3.The Land and Buildings Transaction Tax (Scotland) Act 2013 (“the Act”) is the first of three related Acts being brought forward as a consequence of measures enacted in the Scotland Act 2012 (c.11) (“the 2012 Act”) which received Royal Assent on 1 May 2012. Under the terms of the 2012 Act, the Scottish Parliament will have responsibility for taxes on land transactions and disposals to landfill. This Act deals with the former responsibility and makes provision for a tax on land transactions in Scotland, to be called the Land and Buildings Transaction Tax (“LBTT”). LBTT is based on UK Stamp Duty Land Tax (“SDLT”) as enacted in Part 4 of the Finance Act 2003 (c.14). The provisions of the 2012 Act disapplying the existing SDLT regime in Scotland will be brought into force by a Treasury order in the UK Parliament.

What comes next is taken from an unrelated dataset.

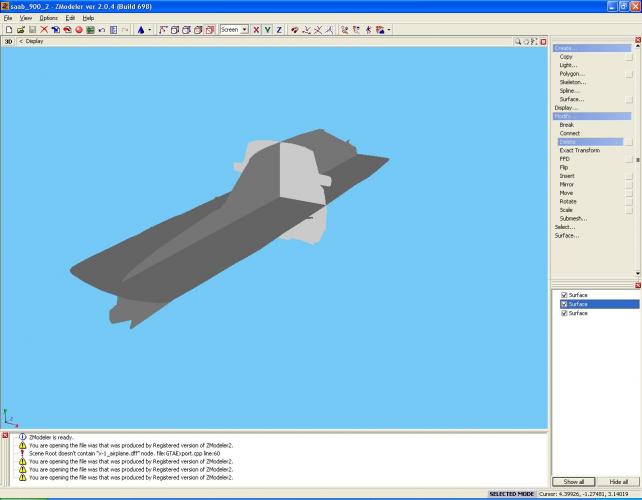Expand the Polygon... command group
The image size is (642, 500).
coord(572,73)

The intention is that the provisions introducing LBTT will come into force in April 2015, the day after SDLT is disapplied.

4.Discussion and debate on the provisions of this Act began with the publication of a consultation document, Taking forward a Land and Buildings Transaction Tax(2), on 7 June 2012. The consultation document included 17 questions, as follows:

  • Questions 1-8 covered the proposed structure and scope of the tax including the move from a “slab” system to a progressive tax; future amendments to support key Scottish Government policies; exemptions and reliefs; and the treatment of both residential and non-residential leases.

  • Questions 9-13 related to anti-avoidance measures; and proposals for online returns and linking payment of tax with registration.

  • Question 14 sought views on the treatment of partnerships and trusts.

  • Questions 15 and 16 covered business and regulatory and equalities draft impact assessments.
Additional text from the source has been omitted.